Мари вскрикнула и закрыла лицо руками.
– Но почему у него вид человека? – спросила Метта. – Со слов Маруфа ясно, что он уже не молод.
– Верно подмечено, девочка. Фейронд мне ровесник. Чтобы стало вам понятно, отчего у него такой вид, должен изложить я историю его жизни, а она поистине трагична.

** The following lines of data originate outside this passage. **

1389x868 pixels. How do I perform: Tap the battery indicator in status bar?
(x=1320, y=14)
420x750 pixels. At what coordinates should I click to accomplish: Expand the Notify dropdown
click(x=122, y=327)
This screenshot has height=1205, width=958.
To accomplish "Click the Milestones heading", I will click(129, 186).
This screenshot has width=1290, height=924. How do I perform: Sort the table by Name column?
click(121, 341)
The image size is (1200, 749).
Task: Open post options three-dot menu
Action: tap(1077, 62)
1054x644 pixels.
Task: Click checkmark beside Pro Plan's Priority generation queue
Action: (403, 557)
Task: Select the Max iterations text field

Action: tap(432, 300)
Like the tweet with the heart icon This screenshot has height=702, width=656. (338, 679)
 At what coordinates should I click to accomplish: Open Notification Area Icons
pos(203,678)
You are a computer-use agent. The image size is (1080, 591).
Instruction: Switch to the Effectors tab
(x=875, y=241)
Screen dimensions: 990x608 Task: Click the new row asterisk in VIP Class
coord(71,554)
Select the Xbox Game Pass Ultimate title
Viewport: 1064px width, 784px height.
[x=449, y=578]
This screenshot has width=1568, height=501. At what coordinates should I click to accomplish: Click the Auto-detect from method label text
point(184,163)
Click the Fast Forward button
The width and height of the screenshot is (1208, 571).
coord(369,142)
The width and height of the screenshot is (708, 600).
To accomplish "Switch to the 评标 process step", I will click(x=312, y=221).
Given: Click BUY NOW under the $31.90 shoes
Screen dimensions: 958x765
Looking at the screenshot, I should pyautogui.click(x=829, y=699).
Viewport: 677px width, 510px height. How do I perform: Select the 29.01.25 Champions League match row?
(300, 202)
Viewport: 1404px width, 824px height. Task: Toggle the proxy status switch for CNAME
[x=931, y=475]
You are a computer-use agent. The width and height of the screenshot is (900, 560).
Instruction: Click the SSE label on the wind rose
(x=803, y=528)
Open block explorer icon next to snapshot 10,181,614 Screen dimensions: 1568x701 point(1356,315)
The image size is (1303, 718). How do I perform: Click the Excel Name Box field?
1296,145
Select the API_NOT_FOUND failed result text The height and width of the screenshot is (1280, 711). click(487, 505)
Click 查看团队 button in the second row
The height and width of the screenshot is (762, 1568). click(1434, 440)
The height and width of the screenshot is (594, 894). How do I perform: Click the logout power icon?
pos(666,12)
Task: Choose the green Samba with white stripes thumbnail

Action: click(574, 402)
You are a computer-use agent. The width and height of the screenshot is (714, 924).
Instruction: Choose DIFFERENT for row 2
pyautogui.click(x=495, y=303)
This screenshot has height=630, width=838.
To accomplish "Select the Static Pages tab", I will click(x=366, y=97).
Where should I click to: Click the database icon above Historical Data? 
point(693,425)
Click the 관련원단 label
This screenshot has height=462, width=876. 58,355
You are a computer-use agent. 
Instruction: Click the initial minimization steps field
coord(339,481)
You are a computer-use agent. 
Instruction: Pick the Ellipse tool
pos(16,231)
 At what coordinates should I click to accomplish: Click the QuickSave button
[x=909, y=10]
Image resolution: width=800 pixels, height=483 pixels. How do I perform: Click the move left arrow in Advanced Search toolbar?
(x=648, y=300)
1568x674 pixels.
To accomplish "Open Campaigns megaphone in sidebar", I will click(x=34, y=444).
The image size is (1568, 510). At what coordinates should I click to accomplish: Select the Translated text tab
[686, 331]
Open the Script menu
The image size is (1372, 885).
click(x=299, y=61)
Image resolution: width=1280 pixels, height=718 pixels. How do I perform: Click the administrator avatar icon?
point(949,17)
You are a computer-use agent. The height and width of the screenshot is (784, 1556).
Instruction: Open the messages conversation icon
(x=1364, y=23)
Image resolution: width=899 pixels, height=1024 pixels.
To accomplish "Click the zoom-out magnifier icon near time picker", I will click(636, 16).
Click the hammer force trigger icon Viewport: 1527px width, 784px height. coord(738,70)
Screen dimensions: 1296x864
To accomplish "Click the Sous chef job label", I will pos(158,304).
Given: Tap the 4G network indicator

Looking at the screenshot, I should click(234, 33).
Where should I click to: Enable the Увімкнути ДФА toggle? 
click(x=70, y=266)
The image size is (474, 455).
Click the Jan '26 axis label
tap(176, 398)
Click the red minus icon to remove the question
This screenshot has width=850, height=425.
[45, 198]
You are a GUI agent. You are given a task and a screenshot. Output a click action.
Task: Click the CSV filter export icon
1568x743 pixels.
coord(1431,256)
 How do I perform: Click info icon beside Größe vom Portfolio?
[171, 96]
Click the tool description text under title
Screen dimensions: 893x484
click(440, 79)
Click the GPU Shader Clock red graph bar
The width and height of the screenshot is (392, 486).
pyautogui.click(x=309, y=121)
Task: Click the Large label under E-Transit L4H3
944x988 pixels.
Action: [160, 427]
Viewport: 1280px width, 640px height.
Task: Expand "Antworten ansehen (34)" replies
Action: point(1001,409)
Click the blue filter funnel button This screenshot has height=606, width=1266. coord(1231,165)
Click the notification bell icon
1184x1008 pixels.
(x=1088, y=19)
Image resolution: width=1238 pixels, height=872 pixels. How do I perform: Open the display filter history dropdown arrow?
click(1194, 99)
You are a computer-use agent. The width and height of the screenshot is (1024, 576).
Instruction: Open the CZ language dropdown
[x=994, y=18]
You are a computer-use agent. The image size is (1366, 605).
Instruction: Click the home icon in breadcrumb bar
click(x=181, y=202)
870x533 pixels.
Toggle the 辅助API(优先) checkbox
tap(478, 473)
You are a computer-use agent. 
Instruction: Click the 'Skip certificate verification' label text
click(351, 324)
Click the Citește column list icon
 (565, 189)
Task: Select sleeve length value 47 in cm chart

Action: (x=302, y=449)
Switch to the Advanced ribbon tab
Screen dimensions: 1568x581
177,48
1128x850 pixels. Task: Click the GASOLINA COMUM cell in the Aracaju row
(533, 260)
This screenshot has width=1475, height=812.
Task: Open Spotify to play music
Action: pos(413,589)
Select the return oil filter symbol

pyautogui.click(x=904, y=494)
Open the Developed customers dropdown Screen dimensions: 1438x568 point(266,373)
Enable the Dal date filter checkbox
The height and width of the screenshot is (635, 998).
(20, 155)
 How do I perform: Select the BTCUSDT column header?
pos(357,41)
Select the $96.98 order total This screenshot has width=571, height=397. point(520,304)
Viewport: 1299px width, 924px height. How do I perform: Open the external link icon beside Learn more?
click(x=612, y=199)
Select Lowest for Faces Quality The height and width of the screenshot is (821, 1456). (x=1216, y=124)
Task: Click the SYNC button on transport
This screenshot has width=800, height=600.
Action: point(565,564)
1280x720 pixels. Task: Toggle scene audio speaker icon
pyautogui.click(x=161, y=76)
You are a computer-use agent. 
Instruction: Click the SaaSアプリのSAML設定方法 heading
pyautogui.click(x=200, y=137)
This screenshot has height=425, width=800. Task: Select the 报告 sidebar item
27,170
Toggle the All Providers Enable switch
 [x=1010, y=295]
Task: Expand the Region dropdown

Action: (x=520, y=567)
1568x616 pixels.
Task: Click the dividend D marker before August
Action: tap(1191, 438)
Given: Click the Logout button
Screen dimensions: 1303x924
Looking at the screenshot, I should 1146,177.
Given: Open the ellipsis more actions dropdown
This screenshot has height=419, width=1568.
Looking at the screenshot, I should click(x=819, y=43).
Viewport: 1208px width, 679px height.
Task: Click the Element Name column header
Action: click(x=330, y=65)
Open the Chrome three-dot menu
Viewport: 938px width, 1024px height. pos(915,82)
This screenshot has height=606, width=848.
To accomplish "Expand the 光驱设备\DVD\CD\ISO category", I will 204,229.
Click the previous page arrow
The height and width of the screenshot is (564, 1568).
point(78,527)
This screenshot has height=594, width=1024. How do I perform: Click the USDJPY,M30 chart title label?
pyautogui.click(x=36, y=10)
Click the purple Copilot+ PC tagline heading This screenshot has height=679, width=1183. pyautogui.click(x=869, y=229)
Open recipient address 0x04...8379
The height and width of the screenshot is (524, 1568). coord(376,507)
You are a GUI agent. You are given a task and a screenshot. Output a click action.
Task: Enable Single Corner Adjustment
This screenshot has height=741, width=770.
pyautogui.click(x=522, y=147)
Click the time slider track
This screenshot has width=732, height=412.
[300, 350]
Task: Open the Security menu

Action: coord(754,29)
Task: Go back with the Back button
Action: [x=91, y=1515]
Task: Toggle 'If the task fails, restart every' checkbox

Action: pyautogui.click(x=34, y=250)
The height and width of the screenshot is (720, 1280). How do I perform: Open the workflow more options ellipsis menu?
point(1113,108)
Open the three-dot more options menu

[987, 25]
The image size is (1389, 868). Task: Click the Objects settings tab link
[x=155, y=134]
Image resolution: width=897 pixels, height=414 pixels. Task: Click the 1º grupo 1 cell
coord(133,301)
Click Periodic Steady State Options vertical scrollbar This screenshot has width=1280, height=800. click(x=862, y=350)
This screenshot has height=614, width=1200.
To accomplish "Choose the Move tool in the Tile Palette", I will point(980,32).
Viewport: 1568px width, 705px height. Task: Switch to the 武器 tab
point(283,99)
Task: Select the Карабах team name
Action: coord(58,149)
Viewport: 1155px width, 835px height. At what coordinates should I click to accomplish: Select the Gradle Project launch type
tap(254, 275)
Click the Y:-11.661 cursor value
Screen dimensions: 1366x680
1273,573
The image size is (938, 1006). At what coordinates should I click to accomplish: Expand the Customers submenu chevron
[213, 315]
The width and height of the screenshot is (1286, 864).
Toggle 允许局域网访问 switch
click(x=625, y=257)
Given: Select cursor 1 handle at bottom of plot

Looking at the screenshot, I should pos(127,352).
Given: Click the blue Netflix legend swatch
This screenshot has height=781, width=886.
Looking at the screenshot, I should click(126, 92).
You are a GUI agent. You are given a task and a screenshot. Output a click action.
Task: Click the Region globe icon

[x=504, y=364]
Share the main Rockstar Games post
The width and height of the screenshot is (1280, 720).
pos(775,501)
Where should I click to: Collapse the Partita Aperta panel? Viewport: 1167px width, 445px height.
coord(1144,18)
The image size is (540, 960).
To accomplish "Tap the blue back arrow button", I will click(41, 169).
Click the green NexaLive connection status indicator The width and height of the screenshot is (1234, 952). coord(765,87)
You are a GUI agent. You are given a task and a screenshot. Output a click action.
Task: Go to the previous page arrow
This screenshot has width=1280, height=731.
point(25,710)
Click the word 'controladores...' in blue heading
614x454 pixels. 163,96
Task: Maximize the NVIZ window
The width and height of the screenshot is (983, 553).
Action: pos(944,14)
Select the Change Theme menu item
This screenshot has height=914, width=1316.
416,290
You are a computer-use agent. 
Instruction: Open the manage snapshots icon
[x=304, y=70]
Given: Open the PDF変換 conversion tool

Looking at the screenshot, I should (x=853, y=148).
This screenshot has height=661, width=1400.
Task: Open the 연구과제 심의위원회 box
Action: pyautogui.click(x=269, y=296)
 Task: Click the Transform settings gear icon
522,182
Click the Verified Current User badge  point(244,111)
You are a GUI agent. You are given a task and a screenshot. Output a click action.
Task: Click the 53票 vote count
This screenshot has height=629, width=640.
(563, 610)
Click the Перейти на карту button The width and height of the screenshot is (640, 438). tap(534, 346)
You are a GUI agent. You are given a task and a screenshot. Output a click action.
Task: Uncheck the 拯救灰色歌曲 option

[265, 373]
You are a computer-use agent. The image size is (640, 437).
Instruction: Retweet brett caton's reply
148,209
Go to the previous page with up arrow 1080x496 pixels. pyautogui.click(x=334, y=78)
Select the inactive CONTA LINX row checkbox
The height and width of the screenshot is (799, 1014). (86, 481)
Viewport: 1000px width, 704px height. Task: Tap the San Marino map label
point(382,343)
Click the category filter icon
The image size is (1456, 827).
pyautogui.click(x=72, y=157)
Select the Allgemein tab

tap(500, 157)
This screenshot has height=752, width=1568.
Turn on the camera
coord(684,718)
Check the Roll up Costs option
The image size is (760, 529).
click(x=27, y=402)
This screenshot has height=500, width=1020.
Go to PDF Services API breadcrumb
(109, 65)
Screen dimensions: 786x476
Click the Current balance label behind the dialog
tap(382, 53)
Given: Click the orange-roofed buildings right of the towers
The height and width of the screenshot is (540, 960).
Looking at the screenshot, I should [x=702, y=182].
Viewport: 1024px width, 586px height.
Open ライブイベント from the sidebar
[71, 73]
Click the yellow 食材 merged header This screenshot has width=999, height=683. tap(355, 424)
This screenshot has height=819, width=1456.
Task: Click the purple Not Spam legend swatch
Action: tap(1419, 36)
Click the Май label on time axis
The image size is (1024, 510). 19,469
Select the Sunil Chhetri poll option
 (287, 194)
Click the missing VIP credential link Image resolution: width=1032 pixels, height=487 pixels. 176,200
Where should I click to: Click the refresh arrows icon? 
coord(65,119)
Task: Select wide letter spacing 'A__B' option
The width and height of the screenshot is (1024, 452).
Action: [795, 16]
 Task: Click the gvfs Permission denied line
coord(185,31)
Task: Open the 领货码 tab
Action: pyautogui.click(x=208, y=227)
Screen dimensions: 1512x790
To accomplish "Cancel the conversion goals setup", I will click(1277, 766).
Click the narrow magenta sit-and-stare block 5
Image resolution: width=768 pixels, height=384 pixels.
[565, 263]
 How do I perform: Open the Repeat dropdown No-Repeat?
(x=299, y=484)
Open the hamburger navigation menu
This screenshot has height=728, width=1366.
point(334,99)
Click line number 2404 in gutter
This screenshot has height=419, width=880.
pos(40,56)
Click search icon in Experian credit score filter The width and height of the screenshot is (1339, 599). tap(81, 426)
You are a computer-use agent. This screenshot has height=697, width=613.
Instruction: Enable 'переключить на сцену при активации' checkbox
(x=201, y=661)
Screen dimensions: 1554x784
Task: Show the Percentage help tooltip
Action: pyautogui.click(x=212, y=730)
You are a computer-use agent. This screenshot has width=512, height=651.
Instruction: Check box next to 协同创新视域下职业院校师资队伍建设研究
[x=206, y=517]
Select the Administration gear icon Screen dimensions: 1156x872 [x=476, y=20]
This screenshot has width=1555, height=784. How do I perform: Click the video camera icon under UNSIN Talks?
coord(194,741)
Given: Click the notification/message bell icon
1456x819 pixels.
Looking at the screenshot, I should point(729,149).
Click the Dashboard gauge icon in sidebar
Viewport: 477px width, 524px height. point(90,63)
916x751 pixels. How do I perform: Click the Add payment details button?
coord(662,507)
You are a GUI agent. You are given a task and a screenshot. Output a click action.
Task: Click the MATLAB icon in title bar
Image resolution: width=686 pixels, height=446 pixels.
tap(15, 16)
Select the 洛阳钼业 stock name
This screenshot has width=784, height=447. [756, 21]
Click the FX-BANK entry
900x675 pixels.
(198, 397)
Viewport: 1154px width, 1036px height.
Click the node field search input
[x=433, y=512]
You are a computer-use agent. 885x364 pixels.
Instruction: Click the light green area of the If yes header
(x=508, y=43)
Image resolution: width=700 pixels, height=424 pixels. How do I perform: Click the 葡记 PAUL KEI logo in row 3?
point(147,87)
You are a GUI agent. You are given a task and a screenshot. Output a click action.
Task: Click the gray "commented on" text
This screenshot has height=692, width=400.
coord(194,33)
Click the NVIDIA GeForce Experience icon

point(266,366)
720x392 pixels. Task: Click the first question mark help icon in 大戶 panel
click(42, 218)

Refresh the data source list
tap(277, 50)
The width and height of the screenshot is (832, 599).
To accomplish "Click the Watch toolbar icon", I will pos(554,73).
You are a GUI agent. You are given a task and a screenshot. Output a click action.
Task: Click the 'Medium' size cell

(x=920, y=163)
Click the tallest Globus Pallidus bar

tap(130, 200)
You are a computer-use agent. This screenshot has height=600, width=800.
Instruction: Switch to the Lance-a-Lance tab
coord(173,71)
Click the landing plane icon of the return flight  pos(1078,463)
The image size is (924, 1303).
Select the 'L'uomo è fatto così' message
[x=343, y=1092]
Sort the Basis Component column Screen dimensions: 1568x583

Он помолчал, собираясь с мыслями, и начал свое повествование.
Глава 12
– Детство и юность я провел в Китае, – рассказывал Алнонд. – Это потом уже, поженившись, перебрались мы с матерью Метты в этот чарующий край. Росли мы с Фейрондом вместе – тогда наши семьи жили по соседству. Были мы с ним неразлучны и любили друг друга, как родные братья. В то время благоговел я перед ним из-за его необыкновенных талантов. Можно сказать, что был он гением среди драконов. Природа одарила его щедро – никогда еще с начала рождения Земли не приходил в мир столь могучий Целитель. Энергией он обладал в десять раз большей, чем любой из нас. Когда он общался с Великой Матерью, на Земле наступало благоденствие. Светлый ум его проникал в такие дали и такие глубины, о которых мы не могли даже помышлять, и было открыто ему начало начал всего сущего. Молодые и счастливые мы наслаждались жизнью, к тридцати пяти годам вошли в полную силу, но были беззаботны и необузданны. Сообщество уже мягко намекало, чтобы мы присматривали себе подруг, дабы приумножить наш малочисленный род, однако Фейронд ни о чем таком и слышать не хотел – он бездумно отдавался свободе и не мог представить себя в роли главы семейства.